Serait-ce le chant du cygne de l’organisation ? Sans doute, mais mis en musique par son guide.
Durant tout ce temps, la sagesse avec laquelle le Maroc a observé, analysé, évalué et décidé, a été remarquée, par les Nations-Unies, les milieux diplomatiques et les chefs d’Etat. Ce n’est que le 9 novembre 2020 qu’un convoi de plusieurs véhicules blindés a été dirigé vers la zone de Guergerat.  Le 13 la circulation était rétablie, sans qu’ait été relevé aucun incident.
« Face à l’événement, c’est à soi-même que recourt l’homme de caractère » a écrit De Gaulle, dont le cinquantenaire de la mort est célébré en ce mois de Novembre. La formule illustre parfaitement
l’action du Roi Mohammed VI et de son Gouvernement.
Elle vaut conclusion.
La marocanité du Sahara, un fait historique avéré
Dans un précédent article publié le 8 novembre 2020 sur Atlasinfo, également  consacré à l’histoire du Sahara Marocain, le Président de la Fondation « France Maroc, Paix et Développement », par ailleurs avocat au Barreau de Paris, Me Hubert Seillan,  estimait que la marocanité du Sahara est un fait historique avéré par la culture, l’économie et le droit.
«Tous ceux qui connaissent ce vieux et beau pays du Maroc n’ont aucune hésitation sur le sujet du Sahara, parce que sa marocanité est un fait historique avéré par la culture, l’économie et le droit », a mis en avant Me Seillan, également membre de la Plateforme internationale pour le Sahara marocain, dans une lecture du discours royal marquant le 45-ème anniversaire de la Marche Verte.
Il a rappelé à cet égard que « plus qu’une monarchie au sens européen, ce fut un Empire qui a étendu son influence sur tout le Nord-Ouest de l’Afrique».

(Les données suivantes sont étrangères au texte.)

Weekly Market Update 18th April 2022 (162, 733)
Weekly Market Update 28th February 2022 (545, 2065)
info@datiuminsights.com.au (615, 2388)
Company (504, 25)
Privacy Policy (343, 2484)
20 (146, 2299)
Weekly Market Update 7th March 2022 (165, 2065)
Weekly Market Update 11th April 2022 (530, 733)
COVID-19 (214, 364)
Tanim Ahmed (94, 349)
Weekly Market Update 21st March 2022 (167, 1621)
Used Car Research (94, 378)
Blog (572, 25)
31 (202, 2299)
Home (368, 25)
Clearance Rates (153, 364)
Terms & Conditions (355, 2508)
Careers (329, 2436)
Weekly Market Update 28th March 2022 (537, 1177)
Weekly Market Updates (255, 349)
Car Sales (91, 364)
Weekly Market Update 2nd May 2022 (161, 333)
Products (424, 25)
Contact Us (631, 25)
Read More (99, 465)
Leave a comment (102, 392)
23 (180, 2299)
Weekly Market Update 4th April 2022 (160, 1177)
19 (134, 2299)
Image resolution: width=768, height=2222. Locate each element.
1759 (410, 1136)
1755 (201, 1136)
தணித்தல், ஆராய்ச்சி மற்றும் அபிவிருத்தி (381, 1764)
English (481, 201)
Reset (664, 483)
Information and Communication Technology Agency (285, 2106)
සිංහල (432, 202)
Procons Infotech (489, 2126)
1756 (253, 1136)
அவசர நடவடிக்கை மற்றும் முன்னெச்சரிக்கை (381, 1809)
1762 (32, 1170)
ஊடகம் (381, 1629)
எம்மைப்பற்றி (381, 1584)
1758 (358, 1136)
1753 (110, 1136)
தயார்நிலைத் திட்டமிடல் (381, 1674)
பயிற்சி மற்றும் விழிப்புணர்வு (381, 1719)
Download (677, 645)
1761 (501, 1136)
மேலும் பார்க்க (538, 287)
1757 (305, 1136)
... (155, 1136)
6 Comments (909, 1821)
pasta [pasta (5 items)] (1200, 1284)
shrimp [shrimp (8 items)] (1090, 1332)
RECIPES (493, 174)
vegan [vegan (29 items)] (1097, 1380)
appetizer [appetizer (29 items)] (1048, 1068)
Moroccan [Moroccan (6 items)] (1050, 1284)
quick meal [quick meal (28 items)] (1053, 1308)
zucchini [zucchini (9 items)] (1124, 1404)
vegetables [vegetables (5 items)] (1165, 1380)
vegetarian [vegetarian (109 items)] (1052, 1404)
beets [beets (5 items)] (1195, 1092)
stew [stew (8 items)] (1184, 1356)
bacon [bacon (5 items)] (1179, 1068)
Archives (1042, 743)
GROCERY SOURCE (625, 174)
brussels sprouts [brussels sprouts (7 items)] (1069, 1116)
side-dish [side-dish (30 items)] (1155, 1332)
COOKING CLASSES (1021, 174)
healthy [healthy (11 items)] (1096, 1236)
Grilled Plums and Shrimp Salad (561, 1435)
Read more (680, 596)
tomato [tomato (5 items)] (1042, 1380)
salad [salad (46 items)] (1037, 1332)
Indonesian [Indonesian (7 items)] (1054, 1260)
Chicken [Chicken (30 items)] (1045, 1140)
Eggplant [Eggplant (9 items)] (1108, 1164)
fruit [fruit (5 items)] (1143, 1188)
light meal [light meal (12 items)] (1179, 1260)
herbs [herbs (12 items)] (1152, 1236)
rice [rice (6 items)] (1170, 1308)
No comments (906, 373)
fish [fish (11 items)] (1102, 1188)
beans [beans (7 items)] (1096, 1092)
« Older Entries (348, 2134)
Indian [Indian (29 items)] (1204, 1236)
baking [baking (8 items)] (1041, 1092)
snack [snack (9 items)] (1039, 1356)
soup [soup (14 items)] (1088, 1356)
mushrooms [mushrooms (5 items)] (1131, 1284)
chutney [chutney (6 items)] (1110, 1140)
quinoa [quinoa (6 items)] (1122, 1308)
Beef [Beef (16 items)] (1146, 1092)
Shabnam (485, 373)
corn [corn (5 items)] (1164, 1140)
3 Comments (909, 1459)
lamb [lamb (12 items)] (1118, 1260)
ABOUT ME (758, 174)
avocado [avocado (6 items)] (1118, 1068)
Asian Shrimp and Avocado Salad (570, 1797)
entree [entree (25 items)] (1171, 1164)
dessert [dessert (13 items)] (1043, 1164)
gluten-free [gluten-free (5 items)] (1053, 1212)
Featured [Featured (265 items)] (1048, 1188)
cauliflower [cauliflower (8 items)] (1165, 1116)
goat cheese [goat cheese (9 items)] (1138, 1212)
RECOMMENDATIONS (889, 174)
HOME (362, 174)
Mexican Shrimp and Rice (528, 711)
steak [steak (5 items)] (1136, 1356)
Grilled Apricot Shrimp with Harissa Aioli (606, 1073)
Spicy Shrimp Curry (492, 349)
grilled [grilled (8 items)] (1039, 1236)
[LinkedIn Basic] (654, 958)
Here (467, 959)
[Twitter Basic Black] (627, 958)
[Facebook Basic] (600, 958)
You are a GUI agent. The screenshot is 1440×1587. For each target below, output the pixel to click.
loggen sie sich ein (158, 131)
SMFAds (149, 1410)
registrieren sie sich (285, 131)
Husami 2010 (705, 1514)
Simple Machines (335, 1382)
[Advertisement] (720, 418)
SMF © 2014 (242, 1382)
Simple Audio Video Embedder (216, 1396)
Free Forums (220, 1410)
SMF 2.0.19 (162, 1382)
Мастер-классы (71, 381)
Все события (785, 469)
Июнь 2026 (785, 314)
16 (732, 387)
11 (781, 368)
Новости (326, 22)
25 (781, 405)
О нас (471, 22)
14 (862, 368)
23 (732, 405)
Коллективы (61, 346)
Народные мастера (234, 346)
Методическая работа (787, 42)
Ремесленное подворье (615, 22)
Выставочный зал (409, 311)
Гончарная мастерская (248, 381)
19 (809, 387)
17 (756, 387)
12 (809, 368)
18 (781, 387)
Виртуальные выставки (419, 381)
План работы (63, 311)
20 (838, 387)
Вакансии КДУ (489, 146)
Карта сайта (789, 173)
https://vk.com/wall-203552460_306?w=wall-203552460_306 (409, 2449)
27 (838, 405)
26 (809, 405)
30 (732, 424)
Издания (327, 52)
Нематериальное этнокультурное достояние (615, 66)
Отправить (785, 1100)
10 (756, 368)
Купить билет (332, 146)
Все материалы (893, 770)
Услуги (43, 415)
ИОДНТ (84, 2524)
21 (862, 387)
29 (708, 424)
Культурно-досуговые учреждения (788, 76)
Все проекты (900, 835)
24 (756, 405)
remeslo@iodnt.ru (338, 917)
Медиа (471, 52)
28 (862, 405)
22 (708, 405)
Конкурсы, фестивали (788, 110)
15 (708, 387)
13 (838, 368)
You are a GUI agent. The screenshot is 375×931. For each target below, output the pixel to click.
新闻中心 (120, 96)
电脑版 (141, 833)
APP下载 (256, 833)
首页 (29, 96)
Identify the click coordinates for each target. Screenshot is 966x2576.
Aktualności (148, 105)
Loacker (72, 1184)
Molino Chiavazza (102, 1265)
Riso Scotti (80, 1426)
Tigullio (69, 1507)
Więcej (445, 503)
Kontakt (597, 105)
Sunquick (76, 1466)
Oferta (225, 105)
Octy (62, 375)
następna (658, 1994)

Abordant la dernière résolution (2548) du Conseil de Sécurité de l’ONU, l’expert a fait observer que « ce texte normatif, à caractère contraignant, réunit en effet les meilleures garanties pour un avenir serein des provinces du sud au sein de la communauté marocaine ».
Le Conseil de sécurité de l’ONU a pris note de la proposition marocaine d’autonomie et s’est félicité des efforts sérieux et crédibles du Maroc pour aller de l’avant vers un règlement politique, ce qui constitue, a-t-il dit, « un appel au réalisme et au pragmatisme» .
Lorsque le Conseil de sécurité se félicite des mesures et initiatives prises par le Maroc en matière des droits de l’homme, «c’est le Maroc démocratique qui est ainsi reconnu », ce qui constitue « une leçon déterminante accablante pour les censeurs systématiques », a-t-il fait valoir.
Pour ce qui est des récentes victoires diplomatiques, consistant en l’ouverture par plusieurs de représentations diplomatiques dans les villes de Dakhla et Laâyoune, Me Seillan a indiqué qu’il s’agit là d’une « orientation majeure » selon laquelle « ces pays ont déjà très majoritairement acté la marocanité du territoire en y installant des délégations consulaires ».
Et l’expert de conclure : L’enjeu en définitive n’est pas seulement marocain, mais régional, africain et européen. Car le Sahara marocain est «un territoire charnière qui conditionne la paix et le développement sur cet axe Nord-Sud. Ainsi l’avenir de l’ensemble sera protégé par son passé». (Fin de citation de Fondation « France Maroc, Paix et Développement »).